President Hugo Chavez got the legislative rubber stamp Thursday he needs to complete his effective nationalization of Venezuela's fuel industry. Under the newly passed bill wholesale distributors will have 60 days to sell their businesses to the state oil company, Petroleos de Venezuela SA (PDVSA), or face expropriation. This move effectively puts the Venezuelan government in a similar position to that of the Brazilian government and Petrobras.
But how will the Venezuelan government spend the cash from its oil revenues?
Venezuela is the world's fifth-largest oil exporter and oil accounts for 90% of its exports by value.
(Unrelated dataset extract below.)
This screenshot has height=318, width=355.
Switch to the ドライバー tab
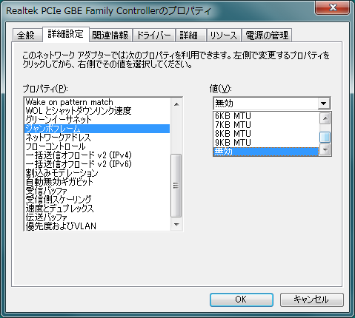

Chavez wants to maximize the government's take in order to fund what he calls "21st century socialism" (Lula's government in Brazil will try to do the same following recent major oil discoveries - see "Nationalistic Tendency" post below).Venezuela's President has also nationalized the largest telephone, electricity, steel and cement companies. Chavez's main reason for this latest measure is that is is needed to stop intermediary firms from profiting from high oil prices. The government has also said the measure will help stop the illegal smuggling of the country's highly subsidized gasoline to Colombia and Brazil. Venezuela's pump prices are currently some of the lowest in the world at £0.09 a gallon for premium fuel.
In a world increasingly dominated by economic liberalisation, I sometimes wonder whether monopoilising is an efficient solution to social problems.